Make a verbatim copy of all the records.
-------
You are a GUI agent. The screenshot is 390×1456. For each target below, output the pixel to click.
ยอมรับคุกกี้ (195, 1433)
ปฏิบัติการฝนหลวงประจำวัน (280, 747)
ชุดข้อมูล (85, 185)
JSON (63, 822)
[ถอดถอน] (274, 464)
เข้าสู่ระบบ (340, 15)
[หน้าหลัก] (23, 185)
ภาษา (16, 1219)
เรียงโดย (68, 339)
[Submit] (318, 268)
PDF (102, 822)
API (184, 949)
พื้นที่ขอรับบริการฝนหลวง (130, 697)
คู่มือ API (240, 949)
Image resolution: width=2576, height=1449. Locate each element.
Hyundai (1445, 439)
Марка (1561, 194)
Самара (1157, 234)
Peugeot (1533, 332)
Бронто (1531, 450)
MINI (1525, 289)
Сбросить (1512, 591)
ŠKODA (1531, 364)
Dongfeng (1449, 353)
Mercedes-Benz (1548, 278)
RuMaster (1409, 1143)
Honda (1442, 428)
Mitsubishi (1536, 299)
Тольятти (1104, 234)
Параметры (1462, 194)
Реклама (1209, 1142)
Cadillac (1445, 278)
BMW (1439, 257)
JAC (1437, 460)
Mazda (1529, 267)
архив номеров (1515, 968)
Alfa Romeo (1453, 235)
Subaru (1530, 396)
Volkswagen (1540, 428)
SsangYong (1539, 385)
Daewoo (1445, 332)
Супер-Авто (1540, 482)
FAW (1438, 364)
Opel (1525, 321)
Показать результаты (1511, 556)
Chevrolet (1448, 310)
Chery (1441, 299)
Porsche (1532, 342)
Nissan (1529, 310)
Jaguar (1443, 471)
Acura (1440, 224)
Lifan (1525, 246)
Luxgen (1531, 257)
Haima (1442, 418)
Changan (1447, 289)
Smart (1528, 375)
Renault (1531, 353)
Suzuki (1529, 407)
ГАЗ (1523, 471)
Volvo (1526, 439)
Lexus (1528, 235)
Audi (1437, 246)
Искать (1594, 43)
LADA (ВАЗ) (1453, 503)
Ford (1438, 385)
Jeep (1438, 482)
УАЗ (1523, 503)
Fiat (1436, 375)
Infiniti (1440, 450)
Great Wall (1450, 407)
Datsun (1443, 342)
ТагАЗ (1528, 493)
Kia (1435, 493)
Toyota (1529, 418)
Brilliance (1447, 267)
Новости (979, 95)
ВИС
-------
- **Task response**:
You are a GUI agent. The screenshot is 390×1456. For each target below, output the pixel to click.
ยอมรับคุกกี้ (195, 1433)
ปฏิบัติการฝนหลวงประจำวัน (280, 747)
ชุดข้อมูล (85, 185)
JSON (63, 822)
[ถอดถอน] (274, 464)
เข้าสู่ระบบ (340, 15)
[หน้าหลัก] (23, 185)
ภาษา (16, 1219)
เรียงโดย (68, 339)
[Submit] (318, 268)
PDF (102, 822)
API (184, 949)
พื้นที่ขอรับบริการฝนหลวง (130, 697)
คู่มือ API (240, 949)
Image resolution: width=2576, height=1449. Locate each element.
Hyundai (1445, 439)
Марка (1561, 194)
Самара (1157, 234)
Peugeot (1533, 332)
Бронто (1531, 450)
MINI (1525, 289)
Сбросить (1512, 591)
ŠKODA (1531, 364)
Dongfeng (1449, 353)
Mercedes-Benz (1548, 278)
RuMaster (1409, 1143)
Honda (1442, 428)
Mitsubishi (1536, 299)
Тольятти (1104, 234)
Параметры (1462, 194)
Реклама (1209, 1142)
Cadillac (1445, 278)
BMW (1439, 257)
JAC (1437, 460)
Mazda (1529, 267)
архив номеров (1515, 968)
Alfa Romeo (1453, 235)
Subaru (1530, 396)
Volkswagen (1540, 428)
SsangYong (1539, 385)
Daewoo (1445, 332)
Супер-Авто (1540, 482)
FAW (1438, 364)
Opel (1525, 321)
Показать результаты (1511, 556)
Chevrolet (1448, 310)
Chery (1441, 299)
Porsche (1532, 342)
Nissan (1529, 310)
Jaguar (1443, 471)
Acura (1440, 224)
Lifan (1525, 246)
Luxgen (1531, 257)
Haima (1442, 418)
Changan (1447, 289)
Smart (1528, 375)
Renault (1531, 353)
Suzuki (1529, 407)
ГАЗ (1523, 471)
Volvo (1526, 439)
Lexus (1528, 235)
Audi (1437, 246)
Искать (1594, 43)
LADA (ВАЗ) (1453, 503)
Ford (1438, 385)
Jeep (1438, 482)
УАЗ (1523, 503)
Fiat (1436, 375)
Infiniti (1440, 450)
Great Wall (1450, 407)
Datsun (1443, 342)
ТагАЗ (1528, 493)
Kia (1435, 493)
Toyota (1529, 418)
Brilliance (1447, 267)
Новости (979, 95)
ВИС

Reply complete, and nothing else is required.